▶ [COMPLETE THE FOLLOWING]
- A) Using the Kobach article, decide whether each statement agrees with it: (i) Kobach's agency fired employees to shrink its workforce; (ii) the secretary of state's office replaced only about two out of three retirees; (iii) Kobach puts the opioid crisis in Kansas on the same scale as New Hampshire's. For each, answer yes or no and quote the deciding words.
- B) According to the Kobach article, why did Kobach see a chance to shrink government at his agency without firing anyone? Answer in one to three sentences.

▶ [PROVIDED TEXT]
## START

Because so many of the establishment Republicans in Kansas had pushed and supported the tax hike, Kobach says his stance against the hike decidedly makes him the outsider in this campaign.

I’m the only candidate in this who is vocally, repeatedly saying that we need to reverse this tax hike and we need to get some relief to Kansas taxpayers. I mean, most of the other candidates are either completely quiet on the subject, or they’re saying very little which is, frankly, sad. The Republican primary should be about a group of people who all agree that taxes need to be cut. The only distinction should be how much do we want to cut them or how do we want to cut them. But, unfortunately, in this primary race, I’m the only one who is vocal about saying they need to be cut and they need to be cut right away. And I’m not aware of any other candidate who said it. It’s possible they may have said it to a very small crowd, but I’ve certainly not heard it.

Kobach, who has written for Breitbart in the past, also insisted that, along with tax cuts, government spending needs to also be slashed. He pointed out that he doesn’t just talk about cutting spending, he has actually achieved it with his duties as secretary of state.

“One of my early columns for Breitbart was how we have this opportunity in a generation to cut spending because the baby boomers are retiring at a rate of 11,000 a day nationally,” Kobach said. “So, when I went into my agency I saw this happening and I thought there was an opportunity here. We didn’t have to fire anyone, but we could still shrink government by not replacing them all. And it worked extremely well. Every state agency needs to do the same thing I did at the secretary of state’s office, just use the natural attrition of people retiring to shrink the agency. We only replaced about two out of three of the people who retired from positions. It helped us to shrink the workforce by 18 percent.”

“It should be one of our top priorities that we are constantly fighting to do, and we have this huge opportunity to do it, but a lot of Republicans talk the talk, but they don’t want to walk the walk,” he concluded on the topic.

Kobach was also worried about the mounting opioid crisis sweeping America. While Kansas may not have the same level of trouble from the dangerous wave of drugs as other places in the country, he still feels it was an important issue that needs to be addressed in Topeka.

“The opioid crisis is a real problem, and I know that a lot of people in Kansas are aware that of it,” Kobach said. “You know, it’s not like it is in places like New Hampshire or places like that where the magnitude is so huge like it is, you know, at the very top of everyone’s agenda.”

Kobach has been in the news for being a driving force for President Donald Trump’s election integrity commission, and he feels that Kansas has been a leader in rooting out voter fraud and keeping the state’s elections true and reliable.

But liberals have attacked Kobach as being a leader in “suppressing” voters. It is a charge that he vociferously refutes. Indeed, he thinks the issue of voter fraud shouldn’t even be partisan.

It’s unfortunate that so many on the left don’t even want to look for it because stopping voter fraud is not a Republican issue, it’s not a Democrat issue, it’s an American issue. I mean, we want our elections to be fair, we need our elections to be fair and, unfortunately, some on the radical left, they’ll politicize it by trying to say, you know, talking about voter fraud or doing anything about voter fraud suppresses votes, and that is absolutely idiotic. They even make the argument that the existence of the commission suppresses votes which is a completely inane argument. How in the world does studying the problem of voter fraud cause people not to go to the polls? It’s just an idiotic argument.

## END

▶ [SOURCE EXCERPT]
## START

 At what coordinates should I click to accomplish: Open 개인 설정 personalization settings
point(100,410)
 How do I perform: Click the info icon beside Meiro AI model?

## END

▶ [EXERCISE SOLUTIONS]
- A)
(i) No: "We didn’t have to fire anyone, but we could still shrink government by not replacing them all."
(ii) Yes: "We only replaced about two out of three of the people who retired from positions."
(iii) No: "it’s not like it is in places like New Hampshire or places like that where the magnitude is so huge"

- B) Baby boomers were retiring at a rate of 11,000 a day nationally, so natural attrition opened positions that did not all have to be refilled. By replacing only about two out of three retirees, his office cut its workforce by 18 percent without firing anyone.